Also, I typically don't give a toss about numerology, but I had noted long ago that the best EDO's, in my opinion, followed a pattern 5, 7, 12, 19, 31, ... following a series Xn = Xn-1 + Xn-2

Some EDO tunings are "meantone," meaning that they temper the fifth flat in order to improve thirds. 12-EDO is one. 19-EDO and 31-EDO also do this. 7-EDO really isn't (from the perspective of intent), but it ticks all of the technical boxes of having a fifth flattened by less than a comma. So these numbers fit also into a pattern of all being meantone tunings (at least for the next few in the series, then it starts to break down since there are too many different fifths available).

I just looked at the Riemann Zeta function, and these numbers start popping up there, too: 1, 2, 3, 4, 5, 7, 10, 12, 19, 22, 27, 31, 41, 53, ... Take the difference and sums of those numbers, and you get more series, all three series share common numbers, like 5, 7, 12, 19, 31, 53, 72, ...

Of the EDO tunings used in Gamelan music and other traditions, they are 5-edo, 7-edo, 12-edo (of course), 19-edo, 24-edo, and 31-edo. 53-edo is also really cool, and I just checked out 72, and, besides having a slew of notes, it's got some good stuff going on.
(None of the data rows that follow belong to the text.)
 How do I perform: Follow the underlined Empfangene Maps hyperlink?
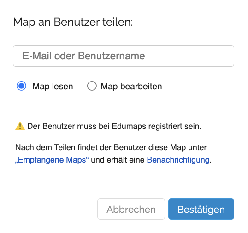[x=52, y=160]
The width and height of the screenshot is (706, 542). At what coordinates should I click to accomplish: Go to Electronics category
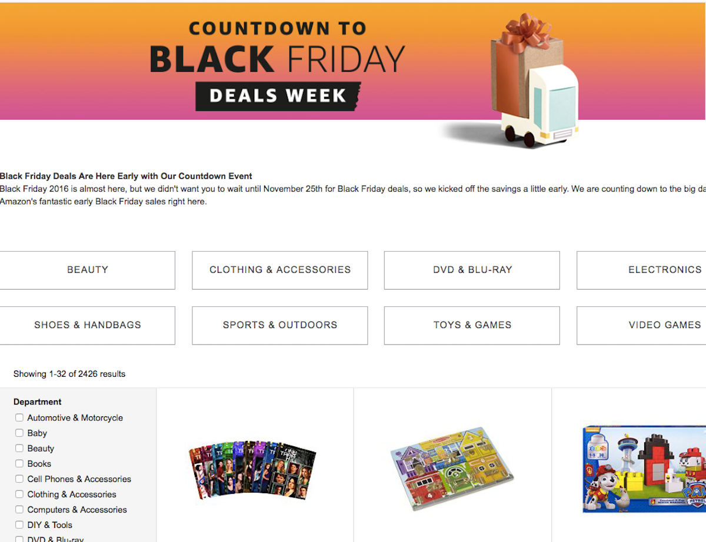click(x=642, y=270)
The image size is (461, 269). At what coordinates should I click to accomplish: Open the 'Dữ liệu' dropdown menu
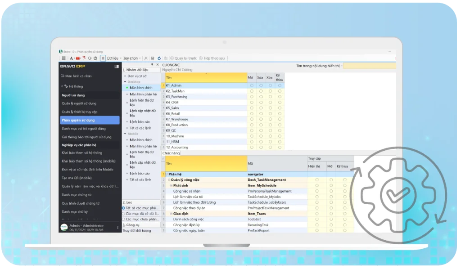113,58
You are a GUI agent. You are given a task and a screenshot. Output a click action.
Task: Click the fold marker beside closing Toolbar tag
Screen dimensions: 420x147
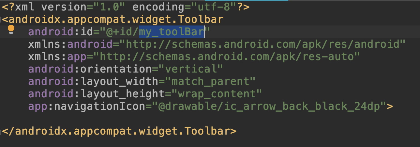click(1, 131)
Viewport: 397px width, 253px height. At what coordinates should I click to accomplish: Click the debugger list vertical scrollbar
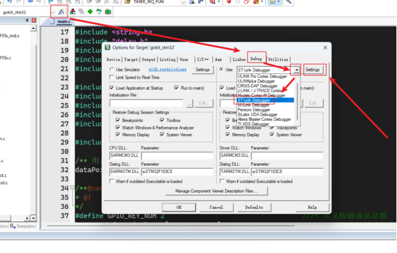point(298,101)
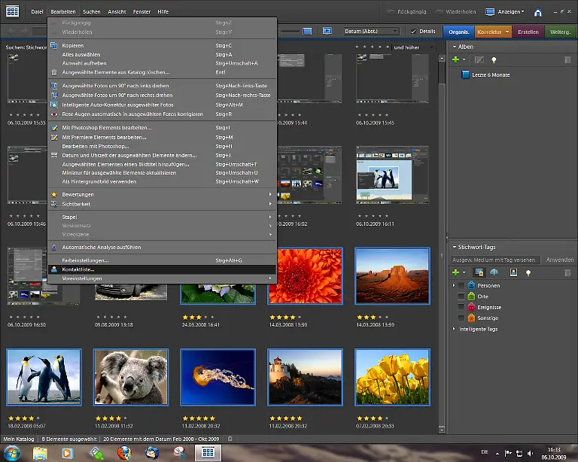Click the home Welcome Screen icon

pyautogui.click(x=537, y=13)
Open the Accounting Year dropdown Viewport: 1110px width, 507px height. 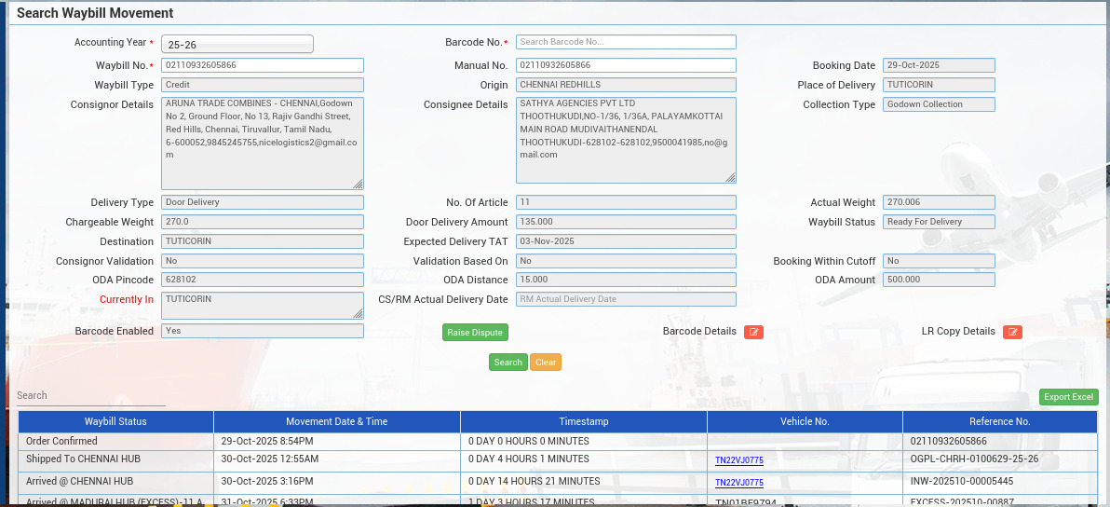237,44
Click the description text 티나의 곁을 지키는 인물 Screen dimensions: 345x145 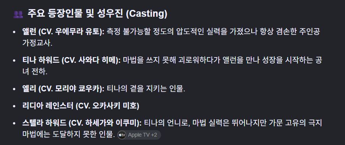click(146, 89)
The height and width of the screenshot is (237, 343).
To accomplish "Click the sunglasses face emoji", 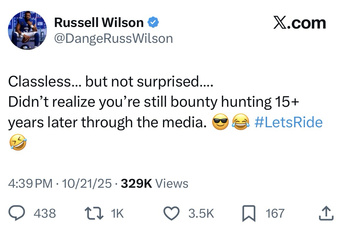I will 220,123.
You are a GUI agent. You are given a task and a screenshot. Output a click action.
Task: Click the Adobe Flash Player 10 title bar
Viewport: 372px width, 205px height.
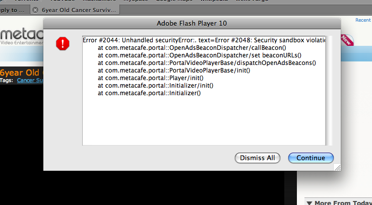coord(192,24)
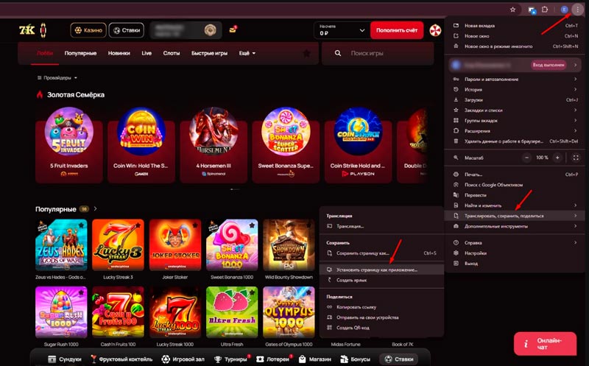Zoom in with the plus button
The image size is (589, 366).
click(557, 158)
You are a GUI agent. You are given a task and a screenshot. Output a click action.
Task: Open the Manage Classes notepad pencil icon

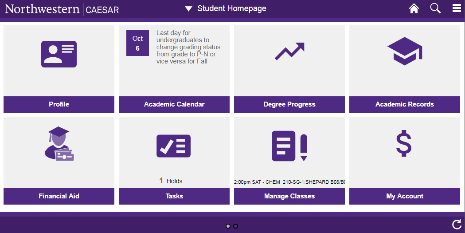click(289, 146)
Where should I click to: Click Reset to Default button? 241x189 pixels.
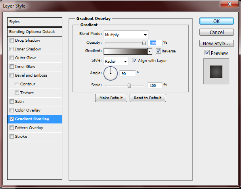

The more popular xenharmonic tunings with equal divisions seem to be 10-edo, 15-edo, 22-edo, and 41-edo, which are in the zeta funtion set, but missing from either the differential or the integral...

All of this means probably nothing, but it's just blowing my mind how all of these seem to keep popping up over and over. 13-edo and 18-edo tunings seems to be completely disconnected from everything useful (and notorious for it), and never pop up in these series. But it's probably all confirmation bias in a roundabout way.

It seems like a lot of people aren't incredibly excited about 19-edo, either because it's got wide ninths or because it sounds too plain. Every time I try to examine tunings with the least amount of objectivity, though, it appears to be the next best low-note-count option to 12-edo.


----------



## Winspear (May 15, 2020)

Interesting post! Indeed, I don't quite understand the math behind it but I frequently see discussion on how adding together tunings with particular properties results in tunings with those properties - hence the 7 12 19 31 pattern of meantone.
People saying things such as "41 is good at x because it = 19+22". Very interesting how that works out.
I actually did something very similar to you measuring the error of tunings to help decide which meantone to fret my guitar for.
Interesting how our results differed - probably because I was already biased towards a 19 note subset like that which exists in 31 or is approximated by 19 - and was using that as my JI measure and not penalising for extra notes (as I wouldn't have them on my guitar). The EDOs closest to 1/4 comma meantone like 112, 81 and 31 came up best. Pretty much a sliding scale of error from 31 to 19 EDO (in order: 31 112 81 131 50 119 69 88 107 126 19 - The ratio of L:S collapsing through this scale)
What you said about people not being excited about 19 edo - I already mentioned to you how I dislike its enharmonic diesis and chroma for melodic motion, but really I think the main downfall for me is that tunings this close to 1/3 comma meantone are so far flat
on the harmonic 7th and subminor 3rd (aug 6 and aug 3) - 19edo equating them with the diminished 7th and 3rd - these two intervals being the most exciting draw about extending meantone out to 19 for me.
50 EDO, approx 3/11 comma meantone, is a reasonably sized nice middle ground between 1/4 and 1/3 (31 and 19) - hits those two intervals well especially the subminor, and has both m and M thirds within a few cents. The whole cent numbers are pleasing also haha. It's diesis is 48 cents which is quite an improvement on 31edo for a guitar - I'm surprised I didn't swing more that way (I went with 112 EDOs 43 cents small fret).


----------



## Winspear (May 15, 2020)

I don't know what tuning I will explore next outside of meantone. 17edos superpyth seems like something I could enjoy for very specific sounds on guitar, and is a very good size to have the full EDO on the guitar.
Beyond that, probably 41 EDO because I am extremely interested in the thirds tuned Kite guitar and how effectively it handles it. At that kind of size Pyth pretty much covers all grounds , giving all the benefits of meantone just with the inverted spellings.
It's a shame the S interval is (imo) too small to make a 19 subset of Pyth usable on a regularly tuned guitar.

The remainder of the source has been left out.